Saved data entries
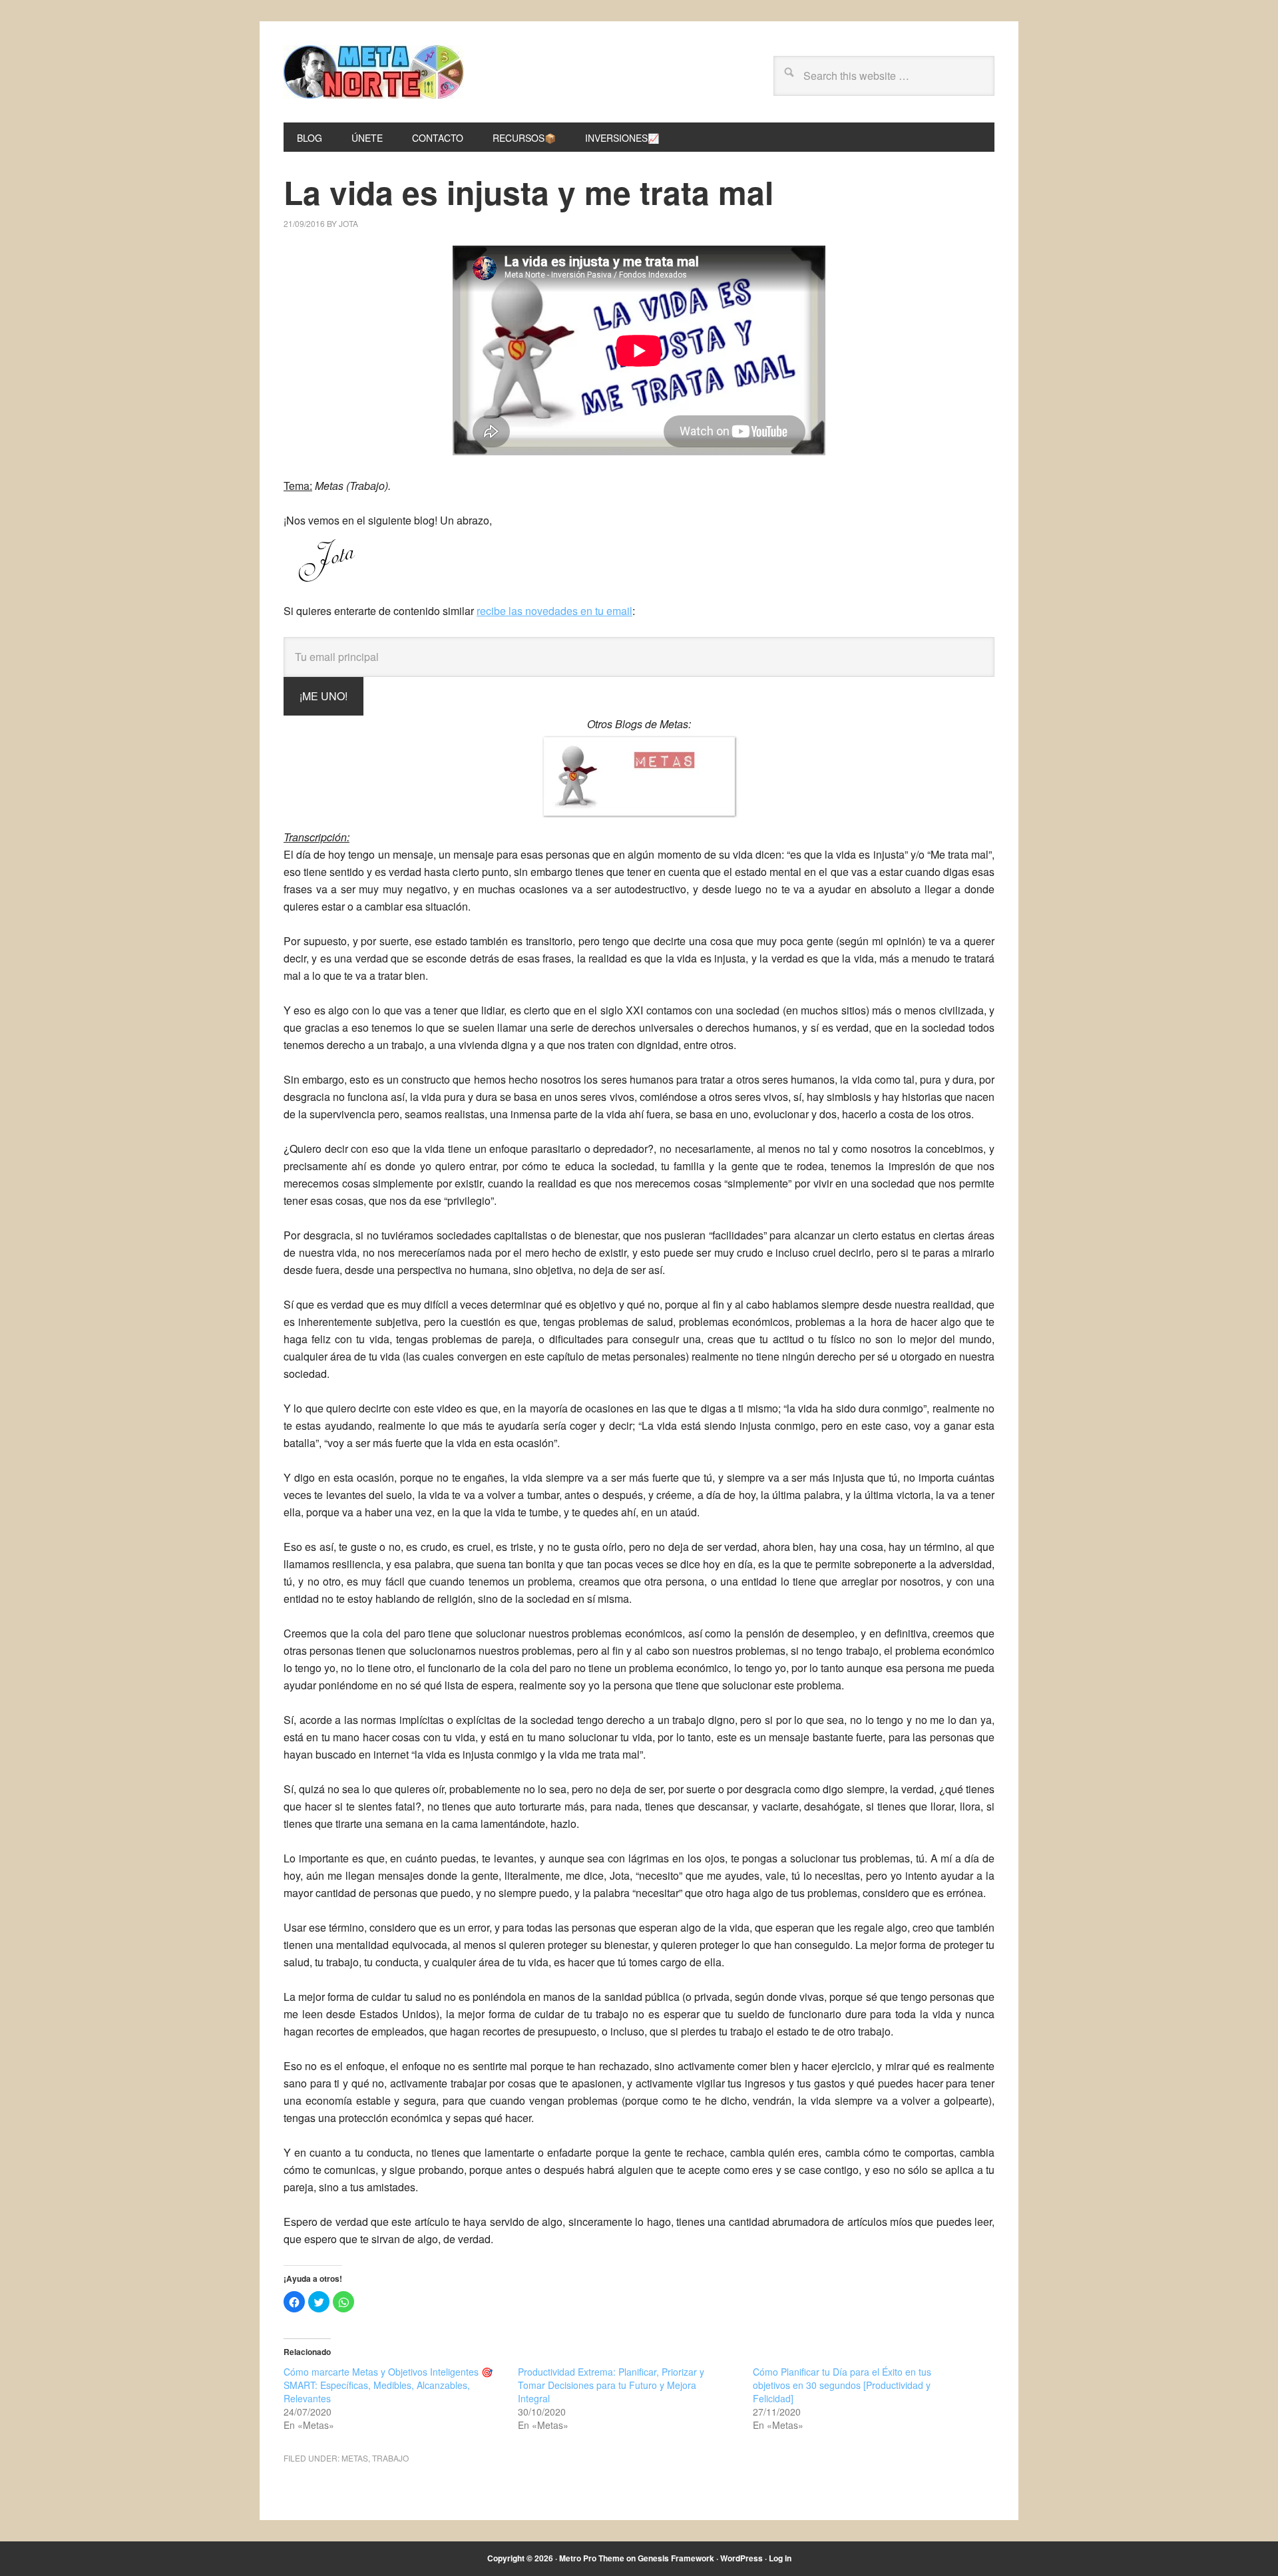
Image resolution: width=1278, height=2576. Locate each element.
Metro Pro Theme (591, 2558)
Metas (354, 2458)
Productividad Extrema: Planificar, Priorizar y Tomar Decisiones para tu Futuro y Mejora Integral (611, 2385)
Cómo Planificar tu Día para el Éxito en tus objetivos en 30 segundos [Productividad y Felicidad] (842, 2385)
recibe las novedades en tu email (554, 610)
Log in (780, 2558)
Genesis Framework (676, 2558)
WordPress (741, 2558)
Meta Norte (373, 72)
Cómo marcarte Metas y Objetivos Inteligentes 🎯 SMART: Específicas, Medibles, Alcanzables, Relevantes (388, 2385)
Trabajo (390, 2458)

▶ WORK INSTRUCTION: Whenever a line above has the word "Productividad" in it, copy that line.

▶ EXPECTED OUTPUT:
Productividad Extrema: Planificar, Priorizar y Tomar Decisiones para tu Futuro y Mejora Integral (611, 2385)
Cómo Planificar tu Día para el Éxito en tus objetivos en 30 segundos [Productividad y Felicidad] (842, 2385)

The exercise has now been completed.